This hearing should be about the countless individuals—mostly black, brown, and poor—who, for decades, have borne the brunt of the overuse and abuse of criminal law in the federal system.  As the number of federal criminal statutes has ballooned, overcriminalization has had wide-ranging negative impacts on individuals who are at a social or economic disadvantage—whether by exploiting already existing disparities in access to legal resources, by leading to the increased surveillance and targeting of minority communities by law enforcement, or by driving mass incarceration.  The Department of Justice, and particularly the Bureau of Prisons, continues to grapple with the costs of overcriminalization and mass incarceration, both fiscally and with respect to other resources such as manpower.
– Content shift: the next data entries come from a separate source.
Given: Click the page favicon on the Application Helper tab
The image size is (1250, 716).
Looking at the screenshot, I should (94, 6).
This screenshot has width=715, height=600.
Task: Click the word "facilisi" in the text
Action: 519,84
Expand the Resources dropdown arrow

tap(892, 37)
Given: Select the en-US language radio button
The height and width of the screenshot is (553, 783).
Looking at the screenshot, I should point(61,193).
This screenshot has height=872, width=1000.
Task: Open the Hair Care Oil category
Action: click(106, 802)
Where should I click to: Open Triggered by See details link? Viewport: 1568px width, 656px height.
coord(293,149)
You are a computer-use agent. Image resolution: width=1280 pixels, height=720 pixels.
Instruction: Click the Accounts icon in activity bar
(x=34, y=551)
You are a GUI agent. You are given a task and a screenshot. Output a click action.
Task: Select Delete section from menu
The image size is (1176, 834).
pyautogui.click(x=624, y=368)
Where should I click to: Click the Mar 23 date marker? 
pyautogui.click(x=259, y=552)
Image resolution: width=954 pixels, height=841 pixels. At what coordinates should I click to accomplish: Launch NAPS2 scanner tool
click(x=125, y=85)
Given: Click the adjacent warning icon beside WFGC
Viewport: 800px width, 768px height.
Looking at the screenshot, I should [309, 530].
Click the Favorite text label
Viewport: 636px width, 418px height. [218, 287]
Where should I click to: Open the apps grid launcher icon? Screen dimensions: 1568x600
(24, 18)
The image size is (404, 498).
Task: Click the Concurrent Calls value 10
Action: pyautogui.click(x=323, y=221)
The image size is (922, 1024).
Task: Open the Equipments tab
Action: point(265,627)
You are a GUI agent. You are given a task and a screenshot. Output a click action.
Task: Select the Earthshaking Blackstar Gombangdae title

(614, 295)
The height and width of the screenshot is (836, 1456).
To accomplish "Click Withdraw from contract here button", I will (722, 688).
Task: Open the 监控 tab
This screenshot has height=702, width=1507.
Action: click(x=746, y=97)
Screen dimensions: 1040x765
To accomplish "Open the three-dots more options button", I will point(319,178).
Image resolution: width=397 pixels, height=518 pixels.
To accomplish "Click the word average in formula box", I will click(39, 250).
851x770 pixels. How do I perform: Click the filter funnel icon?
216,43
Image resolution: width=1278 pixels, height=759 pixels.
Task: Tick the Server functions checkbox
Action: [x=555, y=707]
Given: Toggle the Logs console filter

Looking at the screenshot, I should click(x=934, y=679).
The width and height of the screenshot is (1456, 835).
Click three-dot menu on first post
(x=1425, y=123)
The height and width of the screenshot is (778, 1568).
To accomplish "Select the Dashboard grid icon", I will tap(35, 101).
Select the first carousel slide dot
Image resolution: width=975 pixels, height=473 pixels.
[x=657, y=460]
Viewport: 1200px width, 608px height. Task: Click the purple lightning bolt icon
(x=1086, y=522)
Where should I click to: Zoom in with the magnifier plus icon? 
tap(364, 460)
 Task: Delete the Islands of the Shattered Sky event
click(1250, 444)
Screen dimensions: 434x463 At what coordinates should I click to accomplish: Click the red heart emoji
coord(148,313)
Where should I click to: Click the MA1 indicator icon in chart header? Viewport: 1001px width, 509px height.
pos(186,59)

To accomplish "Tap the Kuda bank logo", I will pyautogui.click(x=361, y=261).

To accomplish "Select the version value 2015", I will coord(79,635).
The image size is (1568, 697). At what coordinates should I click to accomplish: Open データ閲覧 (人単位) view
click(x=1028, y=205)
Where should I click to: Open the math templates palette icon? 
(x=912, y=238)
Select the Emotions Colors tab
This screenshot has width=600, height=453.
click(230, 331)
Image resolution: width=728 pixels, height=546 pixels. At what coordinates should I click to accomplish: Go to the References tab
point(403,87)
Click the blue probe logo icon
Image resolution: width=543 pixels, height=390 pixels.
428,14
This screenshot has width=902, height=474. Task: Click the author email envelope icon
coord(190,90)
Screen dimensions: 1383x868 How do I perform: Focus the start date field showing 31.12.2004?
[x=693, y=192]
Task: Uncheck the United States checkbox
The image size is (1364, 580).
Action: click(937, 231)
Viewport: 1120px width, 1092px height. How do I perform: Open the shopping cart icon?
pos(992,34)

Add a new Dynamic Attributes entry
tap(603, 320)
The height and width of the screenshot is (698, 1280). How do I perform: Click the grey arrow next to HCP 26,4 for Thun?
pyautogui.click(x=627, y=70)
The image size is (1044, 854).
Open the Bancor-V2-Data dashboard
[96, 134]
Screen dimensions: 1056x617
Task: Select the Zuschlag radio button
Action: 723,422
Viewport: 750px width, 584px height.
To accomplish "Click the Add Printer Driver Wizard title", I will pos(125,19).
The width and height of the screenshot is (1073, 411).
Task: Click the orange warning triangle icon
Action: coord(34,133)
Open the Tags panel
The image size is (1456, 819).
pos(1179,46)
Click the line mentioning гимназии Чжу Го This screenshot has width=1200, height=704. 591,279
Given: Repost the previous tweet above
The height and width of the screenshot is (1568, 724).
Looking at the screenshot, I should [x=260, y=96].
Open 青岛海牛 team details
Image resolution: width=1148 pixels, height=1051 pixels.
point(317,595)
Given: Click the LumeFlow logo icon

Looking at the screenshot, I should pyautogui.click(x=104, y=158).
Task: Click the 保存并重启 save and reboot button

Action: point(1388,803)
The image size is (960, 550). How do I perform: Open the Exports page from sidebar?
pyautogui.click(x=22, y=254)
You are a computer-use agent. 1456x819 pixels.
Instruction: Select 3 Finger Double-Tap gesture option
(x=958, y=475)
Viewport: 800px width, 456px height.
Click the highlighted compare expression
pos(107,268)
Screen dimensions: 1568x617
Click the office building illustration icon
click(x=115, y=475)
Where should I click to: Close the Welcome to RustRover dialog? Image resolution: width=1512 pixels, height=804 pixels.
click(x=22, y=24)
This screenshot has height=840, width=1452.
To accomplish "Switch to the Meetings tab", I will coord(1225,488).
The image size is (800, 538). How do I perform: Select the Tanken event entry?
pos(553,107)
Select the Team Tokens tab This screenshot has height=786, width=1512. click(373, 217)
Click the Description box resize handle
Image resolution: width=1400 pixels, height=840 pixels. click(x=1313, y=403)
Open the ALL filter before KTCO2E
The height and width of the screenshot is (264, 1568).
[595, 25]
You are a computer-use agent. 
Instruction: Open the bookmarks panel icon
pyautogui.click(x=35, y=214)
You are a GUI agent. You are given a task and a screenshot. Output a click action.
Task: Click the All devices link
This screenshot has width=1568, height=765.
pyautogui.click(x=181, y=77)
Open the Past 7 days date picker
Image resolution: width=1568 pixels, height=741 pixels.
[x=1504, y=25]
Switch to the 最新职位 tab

That is why Congress should be working together to craft legislation that ensures that the resources of federal agencies, federal law enforcement, and federal courts are used most effectively and not wasted on the enforcement of crimes that are better handled by the states. 

If we are to have a real discussion about the problems associated with overcriminalization and solutions, we must first recognize the many forms that overcriminalization takes in the federal criminal justice system. 

It occurs most frequently through federalizing crimes traditionally reserved for the states; adopting duplicative and overlapping statutes; enacting vague or broad criminal statutes; and enacting criminal statutes that fail to set meaningful mens rea standards.  

Whether Republican or Democrat, we should all agree that the resulting broad expansion of federal criminal law undermines any effort to provide just and proportionate punishment for criminal conduct and lessens the legitimacy of the criminal justice system overall. 

It is vitally important that we rein in the growth of the federal criminal code and ask whether all of the laws on the books are truly necessary and whether they are accomplishing what should be their ultimate goal—the protection of the public’s safety.  

I look forward to hearing from our witnesses, and I yield back the balance of my time."